Nesse sentido, diversos trabalhos têm sido elaborados com o intuito de
evidenciar esta influência e explicar ou justificar a evolução do relevo.
As formas de relevo e os solos estão intimamente relacionados, de modo que
interagem na paisagem a partir de uma série de associações espaciais e temporais
(Kilian & Rosseli, 1978 apud Furquim, 2002). Para Tricart (1968), a
geomorfologia de uma área interfere diretamente na pedologia local, sendo um
elemento que compõe a morfogênese. Porém, o autor destaca que a geomorfologia
revela apenas uma parte dos dados relativos à análise pedológica, ou seja, ela
não atua de maneira exclusiva na definição de determinado tipo de solo: “Pode-se
falar de um verdadeiro balanço da morfogênese-pedogênese, cujo resultado muda de
sentido conforme o lugar e as circunstâncias” (TRICART, 1968, p. 9).

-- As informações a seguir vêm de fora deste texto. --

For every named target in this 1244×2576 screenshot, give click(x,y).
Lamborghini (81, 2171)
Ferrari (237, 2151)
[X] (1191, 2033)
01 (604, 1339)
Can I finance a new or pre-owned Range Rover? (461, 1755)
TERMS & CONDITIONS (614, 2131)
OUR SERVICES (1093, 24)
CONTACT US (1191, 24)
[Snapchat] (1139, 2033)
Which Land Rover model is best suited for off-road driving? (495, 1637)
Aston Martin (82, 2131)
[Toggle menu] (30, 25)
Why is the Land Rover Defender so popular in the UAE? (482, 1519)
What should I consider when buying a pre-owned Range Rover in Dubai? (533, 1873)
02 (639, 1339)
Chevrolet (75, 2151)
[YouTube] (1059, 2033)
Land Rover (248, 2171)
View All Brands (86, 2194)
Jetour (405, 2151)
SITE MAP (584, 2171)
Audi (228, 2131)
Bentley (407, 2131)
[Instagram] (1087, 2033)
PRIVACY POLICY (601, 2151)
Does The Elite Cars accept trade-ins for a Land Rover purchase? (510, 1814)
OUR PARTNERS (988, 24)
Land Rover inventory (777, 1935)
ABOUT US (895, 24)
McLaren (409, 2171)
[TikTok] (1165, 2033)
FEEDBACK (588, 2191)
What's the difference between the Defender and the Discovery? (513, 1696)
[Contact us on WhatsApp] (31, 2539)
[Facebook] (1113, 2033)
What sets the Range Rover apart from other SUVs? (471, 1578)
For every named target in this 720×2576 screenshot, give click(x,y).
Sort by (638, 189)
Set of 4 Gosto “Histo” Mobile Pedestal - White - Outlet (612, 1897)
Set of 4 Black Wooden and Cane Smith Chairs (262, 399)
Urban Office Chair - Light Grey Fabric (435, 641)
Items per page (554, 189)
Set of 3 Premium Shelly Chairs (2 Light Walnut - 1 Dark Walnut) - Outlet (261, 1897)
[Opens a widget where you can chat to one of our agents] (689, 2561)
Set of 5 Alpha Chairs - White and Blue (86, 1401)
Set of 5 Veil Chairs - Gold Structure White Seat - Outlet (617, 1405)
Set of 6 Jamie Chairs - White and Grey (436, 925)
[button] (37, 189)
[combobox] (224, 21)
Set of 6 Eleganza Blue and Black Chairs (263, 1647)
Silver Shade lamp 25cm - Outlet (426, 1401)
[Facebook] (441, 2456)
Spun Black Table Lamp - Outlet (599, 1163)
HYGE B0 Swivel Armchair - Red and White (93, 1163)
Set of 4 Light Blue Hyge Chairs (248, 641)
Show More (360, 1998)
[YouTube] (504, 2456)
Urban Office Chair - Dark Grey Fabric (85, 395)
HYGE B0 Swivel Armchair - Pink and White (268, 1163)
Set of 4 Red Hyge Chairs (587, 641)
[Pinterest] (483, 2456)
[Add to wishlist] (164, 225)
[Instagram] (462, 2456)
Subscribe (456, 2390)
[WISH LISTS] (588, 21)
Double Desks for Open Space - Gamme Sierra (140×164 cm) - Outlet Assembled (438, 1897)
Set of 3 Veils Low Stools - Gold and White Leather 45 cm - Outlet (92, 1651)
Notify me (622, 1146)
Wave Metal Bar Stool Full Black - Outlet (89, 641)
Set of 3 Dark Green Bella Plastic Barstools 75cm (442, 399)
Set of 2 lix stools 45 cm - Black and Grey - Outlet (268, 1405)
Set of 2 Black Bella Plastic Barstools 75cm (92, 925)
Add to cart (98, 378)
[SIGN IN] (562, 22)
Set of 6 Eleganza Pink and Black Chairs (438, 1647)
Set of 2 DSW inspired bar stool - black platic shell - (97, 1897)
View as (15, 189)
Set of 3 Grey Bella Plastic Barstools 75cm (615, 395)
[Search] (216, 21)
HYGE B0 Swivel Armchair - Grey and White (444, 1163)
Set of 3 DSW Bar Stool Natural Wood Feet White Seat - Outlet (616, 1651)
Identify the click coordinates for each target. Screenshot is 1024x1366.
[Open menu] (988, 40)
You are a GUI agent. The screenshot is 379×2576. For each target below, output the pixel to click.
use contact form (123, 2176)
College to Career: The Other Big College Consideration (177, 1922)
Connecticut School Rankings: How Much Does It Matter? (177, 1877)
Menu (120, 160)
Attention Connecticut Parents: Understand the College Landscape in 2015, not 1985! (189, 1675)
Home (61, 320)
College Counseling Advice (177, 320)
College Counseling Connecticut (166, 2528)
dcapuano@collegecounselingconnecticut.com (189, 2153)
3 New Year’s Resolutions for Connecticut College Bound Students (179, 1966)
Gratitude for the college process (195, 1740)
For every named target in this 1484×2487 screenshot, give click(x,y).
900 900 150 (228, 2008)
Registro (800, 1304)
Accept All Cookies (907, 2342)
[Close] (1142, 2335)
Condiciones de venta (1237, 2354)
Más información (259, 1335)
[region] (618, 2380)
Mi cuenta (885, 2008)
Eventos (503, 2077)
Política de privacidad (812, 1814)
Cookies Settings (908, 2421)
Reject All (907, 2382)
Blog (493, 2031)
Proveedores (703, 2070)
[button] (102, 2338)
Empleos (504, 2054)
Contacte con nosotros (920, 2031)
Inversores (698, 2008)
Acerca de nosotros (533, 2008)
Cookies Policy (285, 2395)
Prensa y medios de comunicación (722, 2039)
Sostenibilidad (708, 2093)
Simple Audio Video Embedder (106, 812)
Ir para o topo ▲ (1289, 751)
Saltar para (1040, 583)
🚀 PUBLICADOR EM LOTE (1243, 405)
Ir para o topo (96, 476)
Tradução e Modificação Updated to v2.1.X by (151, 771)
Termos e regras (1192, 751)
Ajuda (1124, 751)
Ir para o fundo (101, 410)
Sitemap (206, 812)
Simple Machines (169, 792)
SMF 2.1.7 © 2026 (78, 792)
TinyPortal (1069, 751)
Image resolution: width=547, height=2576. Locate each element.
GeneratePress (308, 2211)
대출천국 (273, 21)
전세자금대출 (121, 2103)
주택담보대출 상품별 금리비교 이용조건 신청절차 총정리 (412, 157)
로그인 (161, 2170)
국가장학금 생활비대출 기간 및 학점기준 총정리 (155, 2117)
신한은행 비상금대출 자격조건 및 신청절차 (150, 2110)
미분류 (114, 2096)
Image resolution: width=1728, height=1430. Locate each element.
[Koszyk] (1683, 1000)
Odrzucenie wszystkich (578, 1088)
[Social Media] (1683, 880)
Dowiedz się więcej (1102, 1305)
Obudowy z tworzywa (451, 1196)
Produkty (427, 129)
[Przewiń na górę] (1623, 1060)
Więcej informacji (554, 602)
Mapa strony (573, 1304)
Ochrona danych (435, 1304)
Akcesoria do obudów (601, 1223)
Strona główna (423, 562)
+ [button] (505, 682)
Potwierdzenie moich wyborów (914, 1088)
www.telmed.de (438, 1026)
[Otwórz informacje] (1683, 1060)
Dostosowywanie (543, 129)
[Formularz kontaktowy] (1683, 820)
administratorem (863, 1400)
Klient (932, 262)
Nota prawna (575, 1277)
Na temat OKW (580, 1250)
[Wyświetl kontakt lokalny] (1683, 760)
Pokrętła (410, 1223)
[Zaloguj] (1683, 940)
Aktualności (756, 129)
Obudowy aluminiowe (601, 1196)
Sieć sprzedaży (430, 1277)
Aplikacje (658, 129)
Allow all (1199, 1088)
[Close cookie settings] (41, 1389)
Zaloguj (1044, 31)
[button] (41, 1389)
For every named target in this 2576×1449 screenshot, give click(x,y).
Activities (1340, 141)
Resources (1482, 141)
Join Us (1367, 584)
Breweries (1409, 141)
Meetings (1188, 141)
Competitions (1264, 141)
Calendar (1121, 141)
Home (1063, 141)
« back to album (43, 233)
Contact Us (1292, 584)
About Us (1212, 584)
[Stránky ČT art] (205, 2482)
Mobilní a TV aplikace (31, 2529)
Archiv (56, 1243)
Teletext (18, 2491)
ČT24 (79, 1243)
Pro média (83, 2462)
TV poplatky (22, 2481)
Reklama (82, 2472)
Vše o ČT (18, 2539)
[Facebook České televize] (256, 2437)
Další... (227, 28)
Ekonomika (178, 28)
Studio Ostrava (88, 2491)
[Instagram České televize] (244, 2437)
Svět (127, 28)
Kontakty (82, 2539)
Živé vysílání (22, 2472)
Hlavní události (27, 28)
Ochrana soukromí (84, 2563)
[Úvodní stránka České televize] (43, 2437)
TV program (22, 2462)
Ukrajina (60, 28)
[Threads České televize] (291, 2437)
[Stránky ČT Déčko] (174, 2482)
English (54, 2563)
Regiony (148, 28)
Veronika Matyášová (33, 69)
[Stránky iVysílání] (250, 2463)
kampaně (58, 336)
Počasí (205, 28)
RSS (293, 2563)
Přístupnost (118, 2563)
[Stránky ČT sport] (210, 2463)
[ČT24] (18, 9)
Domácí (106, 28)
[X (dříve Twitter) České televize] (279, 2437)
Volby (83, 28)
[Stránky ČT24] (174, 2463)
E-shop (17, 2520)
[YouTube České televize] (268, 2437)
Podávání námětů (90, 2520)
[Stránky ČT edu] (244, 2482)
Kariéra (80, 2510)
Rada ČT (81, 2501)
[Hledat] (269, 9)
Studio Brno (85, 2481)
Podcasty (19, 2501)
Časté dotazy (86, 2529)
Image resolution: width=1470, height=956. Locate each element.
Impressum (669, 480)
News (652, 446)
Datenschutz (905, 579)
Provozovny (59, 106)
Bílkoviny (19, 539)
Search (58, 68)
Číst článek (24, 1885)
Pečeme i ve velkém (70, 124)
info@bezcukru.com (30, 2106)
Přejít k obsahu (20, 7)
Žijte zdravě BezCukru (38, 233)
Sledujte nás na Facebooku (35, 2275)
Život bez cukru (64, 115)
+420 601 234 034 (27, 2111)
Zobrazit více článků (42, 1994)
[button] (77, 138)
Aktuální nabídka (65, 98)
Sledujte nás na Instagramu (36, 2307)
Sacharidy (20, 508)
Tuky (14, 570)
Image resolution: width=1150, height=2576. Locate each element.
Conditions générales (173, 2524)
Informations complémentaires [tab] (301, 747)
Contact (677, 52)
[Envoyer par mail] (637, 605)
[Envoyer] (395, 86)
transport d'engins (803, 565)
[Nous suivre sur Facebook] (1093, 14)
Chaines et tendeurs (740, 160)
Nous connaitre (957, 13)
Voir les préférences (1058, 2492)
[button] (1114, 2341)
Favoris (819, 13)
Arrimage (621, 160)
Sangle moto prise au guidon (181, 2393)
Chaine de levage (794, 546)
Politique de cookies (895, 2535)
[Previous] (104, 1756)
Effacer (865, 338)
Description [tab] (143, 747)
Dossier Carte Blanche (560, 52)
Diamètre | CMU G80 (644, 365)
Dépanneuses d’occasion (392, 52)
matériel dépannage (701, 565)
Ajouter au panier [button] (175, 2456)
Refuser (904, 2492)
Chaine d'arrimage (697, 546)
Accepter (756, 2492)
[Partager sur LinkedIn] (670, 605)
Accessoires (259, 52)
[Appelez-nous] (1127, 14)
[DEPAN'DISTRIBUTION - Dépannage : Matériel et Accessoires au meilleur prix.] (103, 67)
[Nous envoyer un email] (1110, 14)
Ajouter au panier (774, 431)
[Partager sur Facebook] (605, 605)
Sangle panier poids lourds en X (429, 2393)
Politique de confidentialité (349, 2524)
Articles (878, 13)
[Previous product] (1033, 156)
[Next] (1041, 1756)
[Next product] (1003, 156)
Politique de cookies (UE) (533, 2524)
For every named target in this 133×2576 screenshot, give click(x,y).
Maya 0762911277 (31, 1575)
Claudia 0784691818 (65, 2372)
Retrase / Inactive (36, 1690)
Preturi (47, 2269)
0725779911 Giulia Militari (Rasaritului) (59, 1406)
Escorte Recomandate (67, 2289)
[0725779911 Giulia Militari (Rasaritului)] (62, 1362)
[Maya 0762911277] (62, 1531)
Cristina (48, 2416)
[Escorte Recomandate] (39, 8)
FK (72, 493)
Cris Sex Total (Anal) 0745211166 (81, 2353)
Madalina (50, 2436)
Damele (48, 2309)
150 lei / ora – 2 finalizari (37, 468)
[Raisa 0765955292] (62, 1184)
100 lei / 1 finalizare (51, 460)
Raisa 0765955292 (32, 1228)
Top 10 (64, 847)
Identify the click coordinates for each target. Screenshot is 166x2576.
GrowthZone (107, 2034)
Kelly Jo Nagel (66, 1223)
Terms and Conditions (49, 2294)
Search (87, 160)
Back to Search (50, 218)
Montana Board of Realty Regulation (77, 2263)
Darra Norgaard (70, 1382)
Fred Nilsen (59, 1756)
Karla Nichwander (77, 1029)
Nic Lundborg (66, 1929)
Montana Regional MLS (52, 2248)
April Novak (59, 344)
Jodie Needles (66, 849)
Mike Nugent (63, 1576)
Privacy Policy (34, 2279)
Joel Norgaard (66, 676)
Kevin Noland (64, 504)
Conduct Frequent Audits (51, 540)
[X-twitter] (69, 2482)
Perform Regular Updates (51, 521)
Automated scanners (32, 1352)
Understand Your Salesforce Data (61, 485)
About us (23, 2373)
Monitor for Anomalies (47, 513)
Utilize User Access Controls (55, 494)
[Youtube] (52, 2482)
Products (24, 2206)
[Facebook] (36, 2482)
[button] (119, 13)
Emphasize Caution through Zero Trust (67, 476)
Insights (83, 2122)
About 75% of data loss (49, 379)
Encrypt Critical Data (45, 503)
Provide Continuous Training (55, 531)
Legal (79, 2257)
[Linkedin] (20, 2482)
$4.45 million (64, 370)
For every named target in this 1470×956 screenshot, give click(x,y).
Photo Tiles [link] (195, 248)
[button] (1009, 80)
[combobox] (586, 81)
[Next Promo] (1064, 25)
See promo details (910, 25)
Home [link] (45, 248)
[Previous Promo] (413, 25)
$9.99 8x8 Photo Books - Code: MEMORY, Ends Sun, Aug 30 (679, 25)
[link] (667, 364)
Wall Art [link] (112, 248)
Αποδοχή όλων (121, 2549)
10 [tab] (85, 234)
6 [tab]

Nesse sentido, a relação estabelecida entre o solo e a paisagem pode ser
entendida a partir da análise dos atributos do solo e de seu posicionamento no
relevo (Bui et al., 1999). Outros aspectos, como o clima, a geologia e aspectos
hidrológicos, também são fundamentais para o entendimento dessas relações. Os
aspectos topográficos interferem de maneira significativa nas características
pedológicas, já que condicionam os fluxos da água e orientam a erosão e a
deposição de materiais (Barthold et al., 2008).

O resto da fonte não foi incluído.